### Task requirements
Please state how many lines in the records below contain the word "field"; the answer should be a number and nothing else.

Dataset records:
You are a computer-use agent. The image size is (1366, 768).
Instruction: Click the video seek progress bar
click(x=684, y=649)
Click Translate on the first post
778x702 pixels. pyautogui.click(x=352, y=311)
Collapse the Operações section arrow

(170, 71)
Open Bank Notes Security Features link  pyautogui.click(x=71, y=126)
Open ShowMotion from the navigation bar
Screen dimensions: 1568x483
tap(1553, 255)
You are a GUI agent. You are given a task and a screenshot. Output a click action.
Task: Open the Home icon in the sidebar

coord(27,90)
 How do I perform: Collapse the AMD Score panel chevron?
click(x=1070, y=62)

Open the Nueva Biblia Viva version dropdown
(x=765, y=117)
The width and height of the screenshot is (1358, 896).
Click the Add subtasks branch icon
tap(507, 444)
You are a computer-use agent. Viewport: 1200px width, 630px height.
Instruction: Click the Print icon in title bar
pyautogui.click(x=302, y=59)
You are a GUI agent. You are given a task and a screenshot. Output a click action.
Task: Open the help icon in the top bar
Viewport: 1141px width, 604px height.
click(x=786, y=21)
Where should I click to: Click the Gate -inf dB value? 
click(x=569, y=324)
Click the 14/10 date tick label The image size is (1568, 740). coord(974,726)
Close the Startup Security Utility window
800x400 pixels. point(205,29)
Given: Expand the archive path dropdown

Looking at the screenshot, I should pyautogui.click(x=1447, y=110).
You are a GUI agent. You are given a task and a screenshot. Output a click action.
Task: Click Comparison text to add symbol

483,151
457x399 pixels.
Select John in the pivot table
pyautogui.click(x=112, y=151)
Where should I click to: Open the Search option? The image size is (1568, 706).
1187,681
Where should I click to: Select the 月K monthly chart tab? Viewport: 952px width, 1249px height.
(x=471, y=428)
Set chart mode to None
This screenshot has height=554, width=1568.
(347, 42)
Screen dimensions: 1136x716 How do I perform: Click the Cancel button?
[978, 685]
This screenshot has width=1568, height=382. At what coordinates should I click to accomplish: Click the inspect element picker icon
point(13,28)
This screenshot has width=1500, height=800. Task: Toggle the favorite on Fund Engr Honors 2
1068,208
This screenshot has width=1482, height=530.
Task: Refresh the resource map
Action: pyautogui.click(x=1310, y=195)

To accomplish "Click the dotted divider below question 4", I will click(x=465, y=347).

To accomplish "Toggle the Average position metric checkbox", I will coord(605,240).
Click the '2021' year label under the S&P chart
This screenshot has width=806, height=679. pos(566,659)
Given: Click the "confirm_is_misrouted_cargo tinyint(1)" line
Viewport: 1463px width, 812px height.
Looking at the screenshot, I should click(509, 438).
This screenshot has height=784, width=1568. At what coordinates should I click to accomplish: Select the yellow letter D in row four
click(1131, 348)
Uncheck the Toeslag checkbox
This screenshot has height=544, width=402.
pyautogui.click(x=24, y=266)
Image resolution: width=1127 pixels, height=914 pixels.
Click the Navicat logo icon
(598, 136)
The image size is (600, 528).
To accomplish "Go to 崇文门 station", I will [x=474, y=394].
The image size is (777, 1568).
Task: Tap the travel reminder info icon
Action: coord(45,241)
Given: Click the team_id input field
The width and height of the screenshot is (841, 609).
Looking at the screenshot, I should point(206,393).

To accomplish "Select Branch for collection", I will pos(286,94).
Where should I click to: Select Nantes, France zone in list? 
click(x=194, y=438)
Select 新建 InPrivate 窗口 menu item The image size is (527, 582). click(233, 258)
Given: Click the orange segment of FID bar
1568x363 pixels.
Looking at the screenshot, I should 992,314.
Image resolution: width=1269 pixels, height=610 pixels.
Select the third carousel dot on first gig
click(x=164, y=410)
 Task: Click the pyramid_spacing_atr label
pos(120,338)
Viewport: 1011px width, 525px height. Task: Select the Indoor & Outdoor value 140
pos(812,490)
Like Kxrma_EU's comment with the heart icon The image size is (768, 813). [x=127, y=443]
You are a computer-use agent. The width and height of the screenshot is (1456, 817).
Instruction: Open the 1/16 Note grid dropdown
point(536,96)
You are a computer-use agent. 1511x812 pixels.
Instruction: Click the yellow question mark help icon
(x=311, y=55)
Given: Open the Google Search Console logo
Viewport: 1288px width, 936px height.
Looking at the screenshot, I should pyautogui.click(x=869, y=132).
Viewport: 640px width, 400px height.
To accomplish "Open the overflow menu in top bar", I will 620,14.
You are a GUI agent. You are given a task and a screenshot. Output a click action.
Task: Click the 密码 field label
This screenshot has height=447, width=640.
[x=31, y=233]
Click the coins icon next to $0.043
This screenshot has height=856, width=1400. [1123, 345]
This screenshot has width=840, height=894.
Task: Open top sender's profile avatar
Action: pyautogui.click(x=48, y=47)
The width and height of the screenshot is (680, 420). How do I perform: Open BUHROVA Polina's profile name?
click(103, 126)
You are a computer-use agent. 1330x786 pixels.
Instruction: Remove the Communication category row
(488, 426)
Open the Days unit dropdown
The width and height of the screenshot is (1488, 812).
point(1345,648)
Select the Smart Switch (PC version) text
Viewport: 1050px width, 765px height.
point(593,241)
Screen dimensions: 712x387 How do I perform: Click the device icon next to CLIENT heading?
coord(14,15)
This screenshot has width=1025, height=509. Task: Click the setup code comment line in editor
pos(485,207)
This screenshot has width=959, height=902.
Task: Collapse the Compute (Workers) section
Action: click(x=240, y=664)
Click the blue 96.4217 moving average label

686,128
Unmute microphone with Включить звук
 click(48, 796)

### Answer box
2